Sans proprement faire du thé une cérémonie, Yashima s’applique à un rituel assez complexe. Attentive aux gestes simples quelle exécute avec dextérité, elle dégage pourtant une impression de total détachement.

En la voyant, je suis frappé par l’évidence que c’est principalement contre cela que l’OTAN est en guerre : contre cette attention tranquille, cette façon de prendre tout acte comme un travail, et même comme une œuvre.

Elle la combat à l’aide de produits destinés à ce qu’on les consomme comme des bœufs. C’est vrai des boissons et des nourritures, des ordinateurs et des programmes, de l’habitat et du vêtement, des soins, du sexe, des arts et des lettres, de tout. C’est la guerre totale à toute forme de savoir vivre.

« Il y a aussi de cela dans le trompe-l’œil ukrainien, non ? » Murmure Yashima sans couvrir le souffle du courant contre la coque.

Le Gamelan

Retour par Java, où nous avons accosté pour assister à une représentation de Gamelan. C’est une forme de musique, de danse, de ballet, caractéristique de Java. Je dirais que c’est un théâtre muet. Toutes les représentations en Asie ont tendance à durer une éternité, c’est pourquoi je ne voulais pas y aller, mais Yashima est parvenu à m’y entraîner.

On perd toute notion du temps après la première heure, et le spectacle pourrait ensuite durer indéfiniment. Les gestes de pantin des danseuses et leurs attitudes fortement outrées ont un caractère hallucinatoire. Depuis, d’étranges mélodies ne cessent de me tourner en tête, et même d’habiter tout mon corps, de guider mes gestes, d’accompagner mes pensées.
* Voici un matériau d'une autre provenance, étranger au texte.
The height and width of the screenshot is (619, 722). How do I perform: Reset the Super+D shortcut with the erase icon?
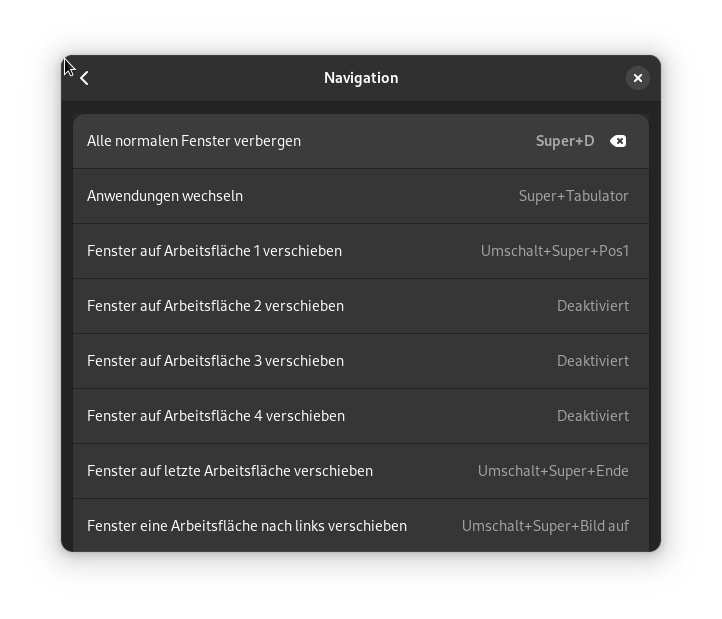(x=618, y=141)
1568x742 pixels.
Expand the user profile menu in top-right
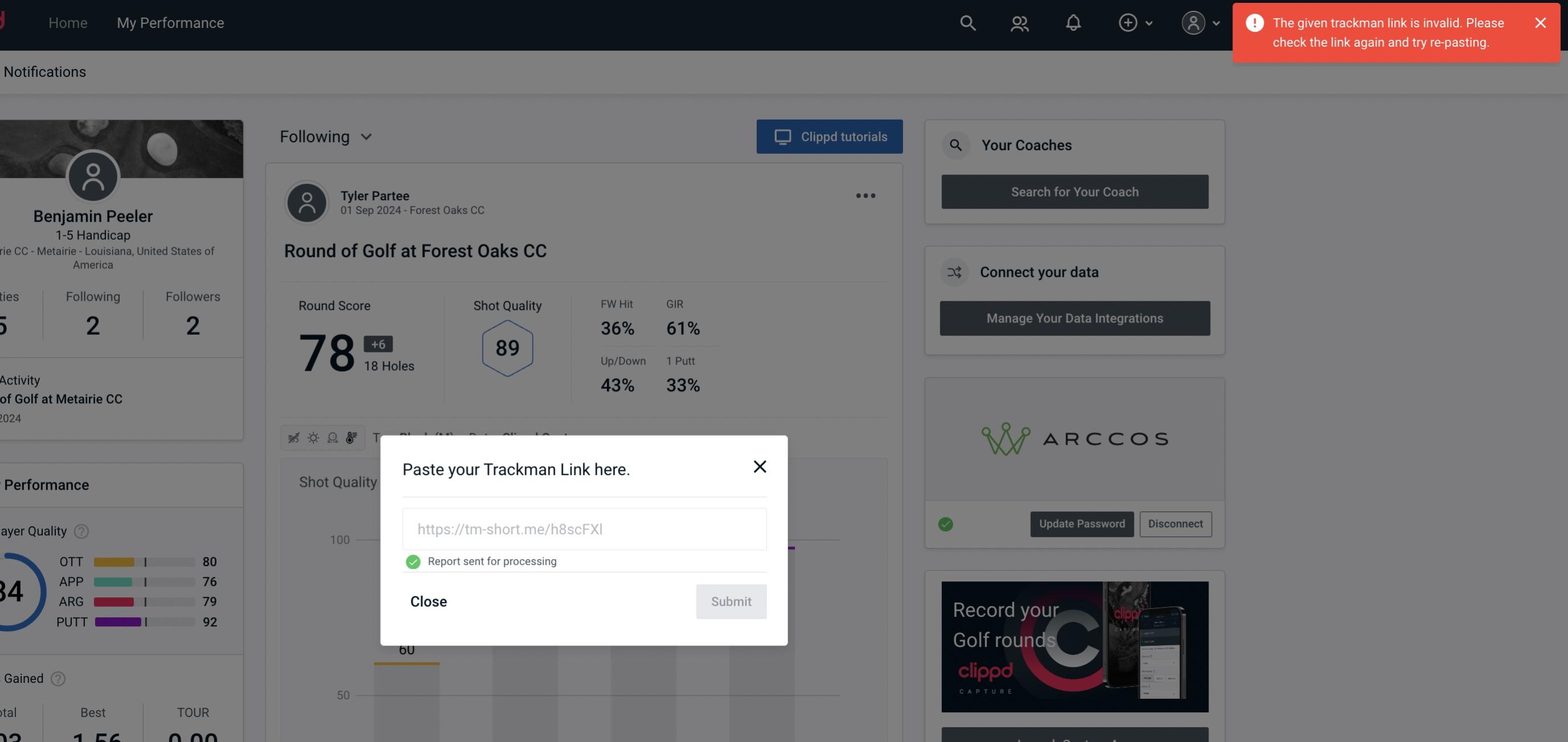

Pendant que les cybernéticiens japonais tentent de fabriquer des robots qui imitent les mouvements et les attitudes du vivant, les Javanais ont depuis longtemps appris à imiter les attitudes et les mouvements des robots. C’est exactement comme si les danseurs s’évertuaient à imiter des pantins qui imiteraient de véritables êtres humains. Ils y réussissent à merveille. Au bout d’un moment, on ne voit plus de véritables danseuses devant soi, ni des danseurs, car il y en a quelques-uns, ou voit des mécaniques qui imitent à merveille des gestes et des attitudes humaines, et l’on se surprend à penser : « on croirait qu’ils sont vivants ». Ce détachement du réel pour y replonger avec une force augmentée est saisissant. Les danseuses sont belles, mais plus belles encore les silhouettes féminines qu’imitent les pantins qu’elles imitent ; leurs gestes, d’une grâce infinie, et d’un naturel inimitable si ce n’est par l’artifice de cette double figuration.

La musique est intéressante. Elle rappelle un peu la musique drone contemporaine, métallique, mono-tonale et avec peu de variations harmoniques. Elle joue un grand rôle dans le caractère hallucinatoire de la représentation. L’orchestre comprend bien une quarantaine de musiciens, la plupart tapant avec des marteaux sur des instruments métalliques, de petits marteaux de cuivre. Assis en tailleurs, ils jouent tranquillement, souriants et complices, dans une tenue impeccable, la chemise sans col fermée jusqu’au dernier bouton, et un léger turban bien noué sur la tête. Il se dégage de ce qui n’est jamais loin d’un cacophonie une mélodie aussi pauvre que bouleversante.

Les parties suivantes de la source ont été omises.